ARTIST WITH AN EERIE AIR OF REPRESSED INTENSITY
......"I think a lot of people may see much of my art as some sort of betrayal of the idea of modernism, but I certainly don't " he said.
Anderson said he has ended up with a model where he was basically creating a frame of space in time where events could be kalidescoped in such a way that memory, both present and past , is moving together. The frame of space is populated by " almost stereotypical " figures.
While having an abiding interest in artists such as Tintoretto and Velasquez, Anderson describes his working methods as being more in the vein of the American expressionists.
" I carry out the work on the canvas with very little preliminary drawing" he said.
" I never go near the studio, unless I know I have hours to spare. "
Richard Waller The Brisbane Courier 27th Sept. 1995

“John Anderson has described his work as a search for a personal pictorial language able to carry an elusive, open-ended narrative within a spatially flexible structure. This narrative elusiveness (or equally, mysterious and inexplicableness) is most often commented upon his work. His characters are frozen in the midst of compelling dramas, nocturnal power plays and illicit assignations, unknown in origin and uncertain of outcome.
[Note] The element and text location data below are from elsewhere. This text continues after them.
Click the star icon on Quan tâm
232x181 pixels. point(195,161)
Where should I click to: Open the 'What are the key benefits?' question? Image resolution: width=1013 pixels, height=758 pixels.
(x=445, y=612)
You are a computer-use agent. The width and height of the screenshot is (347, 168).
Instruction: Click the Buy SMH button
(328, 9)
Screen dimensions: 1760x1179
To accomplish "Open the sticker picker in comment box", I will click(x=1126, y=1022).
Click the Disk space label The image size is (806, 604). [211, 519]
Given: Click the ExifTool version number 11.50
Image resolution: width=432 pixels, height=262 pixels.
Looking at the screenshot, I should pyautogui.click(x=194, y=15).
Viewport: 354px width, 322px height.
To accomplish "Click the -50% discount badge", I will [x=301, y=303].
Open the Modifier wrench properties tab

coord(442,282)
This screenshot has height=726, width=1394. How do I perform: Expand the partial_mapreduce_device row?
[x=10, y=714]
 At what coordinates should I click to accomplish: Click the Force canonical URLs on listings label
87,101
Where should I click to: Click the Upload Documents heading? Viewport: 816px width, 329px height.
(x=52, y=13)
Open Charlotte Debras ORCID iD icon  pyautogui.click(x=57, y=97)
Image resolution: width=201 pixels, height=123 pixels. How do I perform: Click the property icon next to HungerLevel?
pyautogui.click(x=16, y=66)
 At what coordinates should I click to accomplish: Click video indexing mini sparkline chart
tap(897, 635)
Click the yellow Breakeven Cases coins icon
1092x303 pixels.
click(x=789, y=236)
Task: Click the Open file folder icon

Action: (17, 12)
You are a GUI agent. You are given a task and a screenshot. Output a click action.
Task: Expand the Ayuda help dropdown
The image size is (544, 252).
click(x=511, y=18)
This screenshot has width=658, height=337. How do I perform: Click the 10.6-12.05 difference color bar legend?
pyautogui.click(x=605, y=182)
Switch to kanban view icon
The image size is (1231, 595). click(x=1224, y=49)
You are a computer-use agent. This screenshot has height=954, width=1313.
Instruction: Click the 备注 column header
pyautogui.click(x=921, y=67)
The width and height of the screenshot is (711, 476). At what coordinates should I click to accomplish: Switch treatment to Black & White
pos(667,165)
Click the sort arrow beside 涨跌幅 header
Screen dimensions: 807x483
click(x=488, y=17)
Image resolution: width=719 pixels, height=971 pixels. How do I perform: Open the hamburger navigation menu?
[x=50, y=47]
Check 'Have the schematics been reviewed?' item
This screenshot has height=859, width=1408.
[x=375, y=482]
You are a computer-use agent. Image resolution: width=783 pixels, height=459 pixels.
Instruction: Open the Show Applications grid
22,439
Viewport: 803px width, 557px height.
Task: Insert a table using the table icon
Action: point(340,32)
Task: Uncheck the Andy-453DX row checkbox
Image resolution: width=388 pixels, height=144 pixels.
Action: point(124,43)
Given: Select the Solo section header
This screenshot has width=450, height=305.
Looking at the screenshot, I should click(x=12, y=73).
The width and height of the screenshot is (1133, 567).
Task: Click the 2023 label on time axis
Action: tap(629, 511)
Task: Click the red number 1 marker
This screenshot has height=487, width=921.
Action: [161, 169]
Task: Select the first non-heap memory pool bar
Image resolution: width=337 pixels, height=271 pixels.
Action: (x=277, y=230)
Anderson’s technique echoes the apparently random encounters of the sensual, self-absorbed figures in his work. He works in a searching, intuitive manner, with little preparatory drawing, building up form through contrasts of light and dark, in much the same manner as the Baroque old masters” reliance on chiaroscuro. Indeed, the moral ambiguity invoked by the emergence of the chiaroscuro painting style is exploited by Anderson. whose attitude towards the seamy encounters of his characters is never moralistic. Images of turbulent sea and shadowy bush settings show that the natural world can be equally dramatic and mysterious as the actions of his decadent characters.”